Ia menyebut, kelompok kelas menengah justru menjadi salah satu yang paling terdampak oleh situasi ekonomi saat ini, bahkan stagnan sejak sebelum pandemi.
Untuk itu, Prof. Elfindri mengusulkan perlunya kesepakatan nasional soal garis kemiskinan. Ia tidak menolak penggunaan standar BPS, namun mendorong keterbukaan terhadap ukuran-ukuran baru dalam membaca kemiskinan dan kesejahteraan.
“Negara kita tidak perlu sungkan mempertahankan garis kemiskinan yang ada, tapi juga harus terbuka untuk mengadopsi perspektif lain. Bahkan Harvard punya indeks flourishing yang menunjukkan Indonesia sebagai salah satu negara paling bahagia,” tuturnya.

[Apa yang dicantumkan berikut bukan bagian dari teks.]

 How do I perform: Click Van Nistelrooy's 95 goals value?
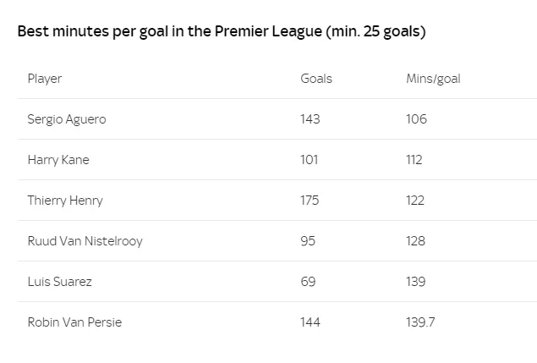tap(308, 241)
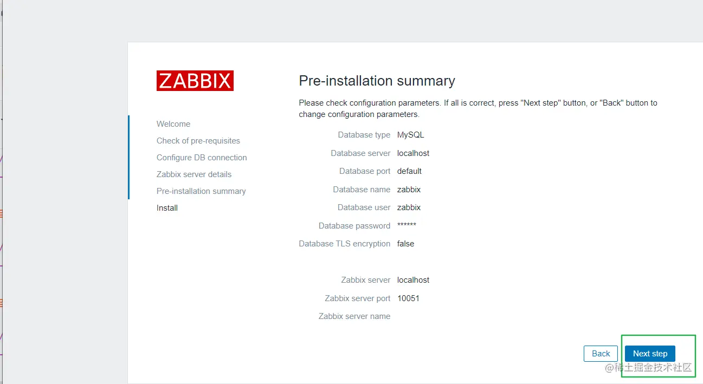
Task: Click the Database server localhost value
Action: pyautogui.click(x=413, y=153)

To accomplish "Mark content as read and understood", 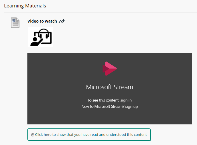I will coord(89,134).
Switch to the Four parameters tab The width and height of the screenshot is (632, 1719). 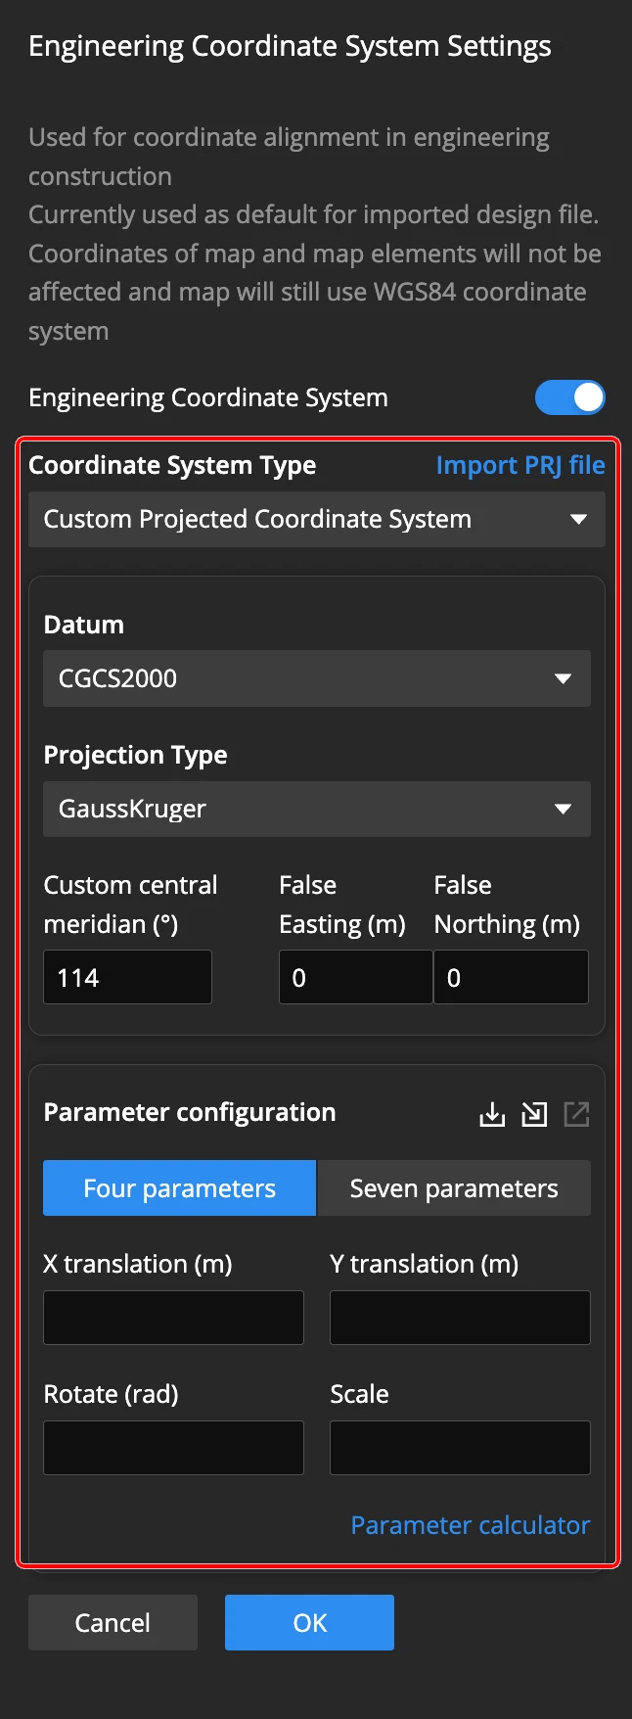click(x=180, y=1188)
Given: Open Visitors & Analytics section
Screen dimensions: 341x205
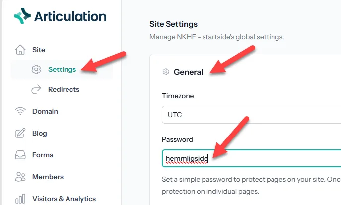Looking at the screenshot, I should tap(64, 199).
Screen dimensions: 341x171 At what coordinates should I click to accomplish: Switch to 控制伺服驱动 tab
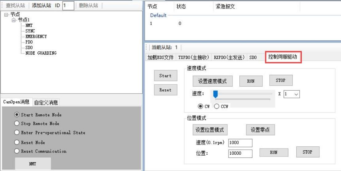point(282,57)
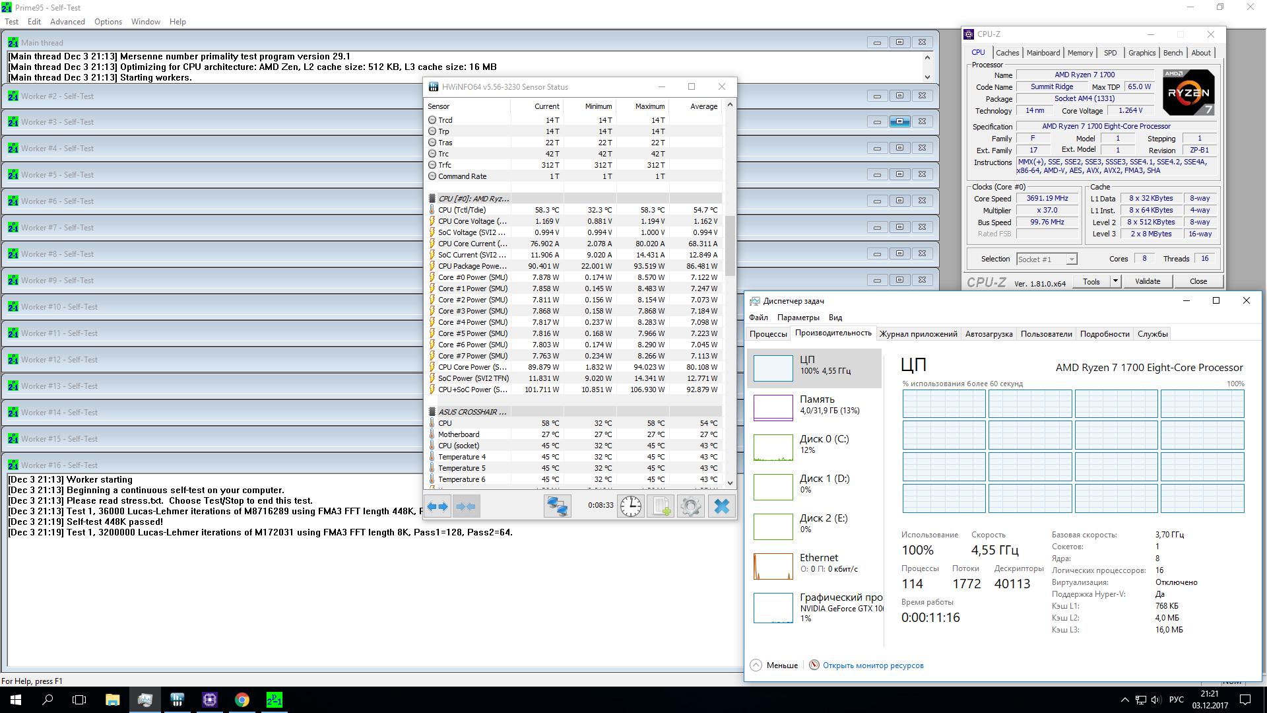Expand CPU-Z Tools dropdown arrow

1115,281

Namun demikian, ia mengingatkan pentingnya membedakan antara kebahagiaan subjektif dan kemiskinan struktural. Banyak masyarakat miskin di Indonesia merasa hidup mereka sudah cukup layak, meski secara indikator ekonomi mereka masih tergolong miskin.
“Inilah tantangan besar dalam perumusan kebijakan sosial dan ekonomi ke depan. Kita harus mampu menangkap realitas kemiskinan, bukan hanya lewat angka, tetapi juga melalui lensa sosial, budaya, dan psikologis masyarakat,” ujarnya.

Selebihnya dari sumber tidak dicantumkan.